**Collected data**
★ ★ ★

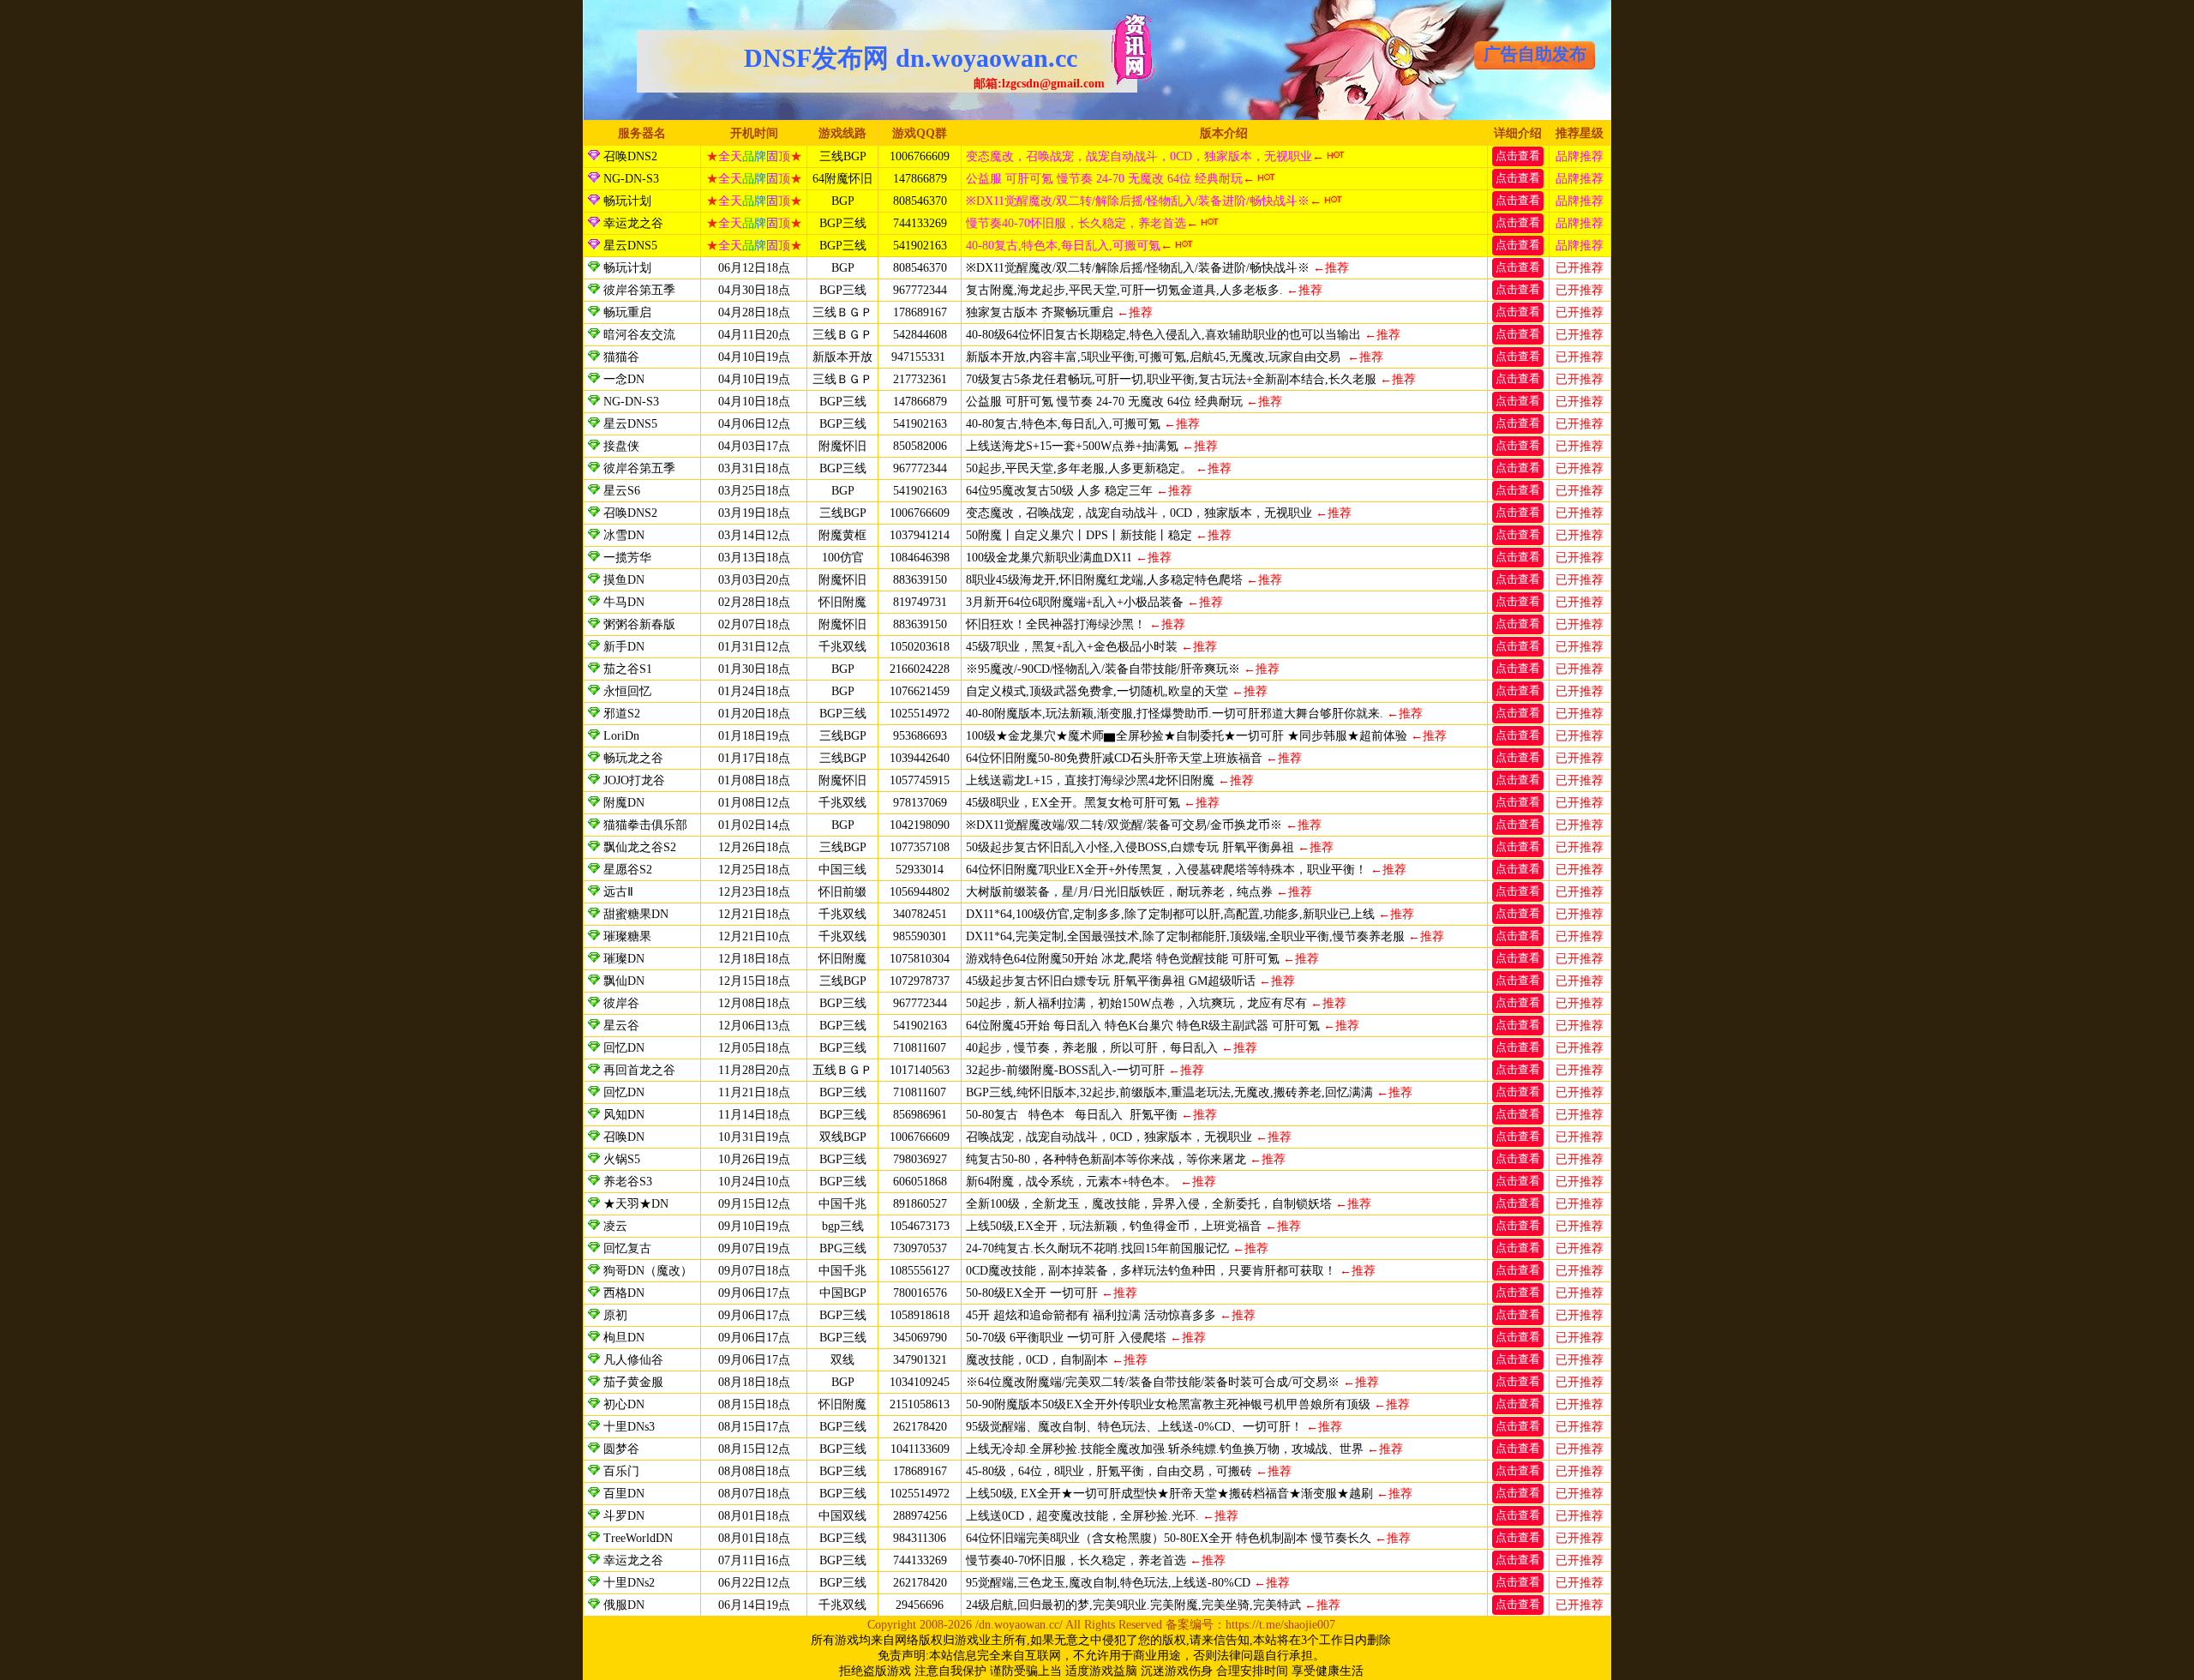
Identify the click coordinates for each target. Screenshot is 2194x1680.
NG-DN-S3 (629, 178)
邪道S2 (621, 713)
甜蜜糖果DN (635, 914)
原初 (615, 1315)
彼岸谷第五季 (639, 290)
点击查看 (1518, 155)
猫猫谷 (621, 357)
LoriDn (621, 735)
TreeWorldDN (638, 1538)
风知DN (623, 1114)
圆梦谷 (621, 1449)
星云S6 (621, 490)
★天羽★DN (635, 1203)
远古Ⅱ (618, 891)
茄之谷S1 (627, 669)
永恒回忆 (627, 691)
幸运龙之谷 (631, 223)
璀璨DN (623, 958)
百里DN (623, 1493)
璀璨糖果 (627, 936)
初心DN (623, 1404)
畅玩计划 (625, 201)
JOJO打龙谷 (634, 780)
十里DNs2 (629, 1582)
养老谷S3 (627, 1181)
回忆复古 (627, 1248)
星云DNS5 (628, 245)
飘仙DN (623, 981)
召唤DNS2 (628, 156)
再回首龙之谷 (639, 1070)
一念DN (623, 379)
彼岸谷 (621, 1003)
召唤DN (623, 1137)
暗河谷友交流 (639, 334)
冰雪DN (623, 535)
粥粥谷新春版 (639, 624)
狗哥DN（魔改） (647, 1270)
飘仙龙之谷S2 (639, 847)
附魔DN (623, 802)
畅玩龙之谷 (633, 758)
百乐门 (621, 1471)
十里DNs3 (629, 1426)
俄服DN (623, 1605)
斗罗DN (623, 1515)
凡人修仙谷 (633, 1359)
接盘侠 (621, 446)
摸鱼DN (623, 579)
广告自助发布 (1535, 54)
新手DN (623, 646)
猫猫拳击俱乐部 (645, 825)
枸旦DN (623, 1337)
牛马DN (623, 602)
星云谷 (621, 1025)
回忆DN (623, 1047)
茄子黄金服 (633, 1382)
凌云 (615, 1226)
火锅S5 (621, 1159)
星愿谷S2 (627, 869)
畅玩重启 (627, 312)
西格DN (623, 1293)
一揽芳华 (629, 557)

★ ★ ★

**TASK TO COMPLETE**
Once the pictures are removed, set down what remains of the entries above exactly.

**RESULT OF THIS TASK**
Identify the click coordinates for each target. Screenshot is 2194x1680.
NG-DN-S3 (629, 178)
邪道S2 (621, 713)
甜蜜糖果DN (635, 914)
原初 (615, 1315)
彼岸谷第五季 (639, 290)
点击查看 (1518, 155)
猫猫谷 (621, 357)
LoriDn (621, 735)
TreeWorldDN (638, 1538)
风知DN (623, 1114)
圆梦谷 (621, 1449)
星云S6 (621, 490)
★天羽★DN (635, 1203)
远古Ⅱ (618, 891)
茄之谷S1 (627, 669)
永恒回忆 (627, 691)
幸运龙之谷 (631, 223)
璀璨DN (623, 958)
百里DN (623, 1493)
璀璨糖果 (627, 936)
初心DN (623, 1404)
畅玩计划 (625, 201)
JOJO打龙谷 (634, 780)
十里DNs2 (629, 1582)
养老谷S3 (627, 1181)
回忆复古 (627, 1248)
星云DNS5 (628, 245)
飘仙DN (623, 981)
召唤DNS2 (628, 156)
再回首龙之谷 (639, 1070)
一念DN (623, 379)
彼岸谷 (621, 1003)
召唤DN (623, 1137)
暗河谷友交流 (639, 334)
冰雪DN (623, 535)
粥粥谷新春版 (639, 624)
狗哥DN（魔改） (647, 1270)
飘仙龙之谷S2 (639, 847)
附魔DN (623, 802)
畅玩龙之谷 (633, 758)
百乐门 (621, 1471)
十里DNs3 (629, 1426)
俄服DN (623, 1605)
斗罗DN (623, 1515)
凡人修仙谷 (633, 1359)
接盘侠 (621, 446)
摸鱼DN (623, 579)
广告自助发布 (1535, 54)
新手DN (623, 646)
猫猫拳击俱乐部 (645, 825)
枸旦DN (623, 1337)
牛马DN (623, 602)
星云谷 (621, 1025)
回忆DN (623, 1047)
茄子黄金服 (633, 1382)
凌云 (615, 1226)
火锅S5 (621, 1159)
星愿谷S2 (627, 869)
畅玩重启 (627, 312)
西格DN (623, 1293)
一揽芳华 (629, 557)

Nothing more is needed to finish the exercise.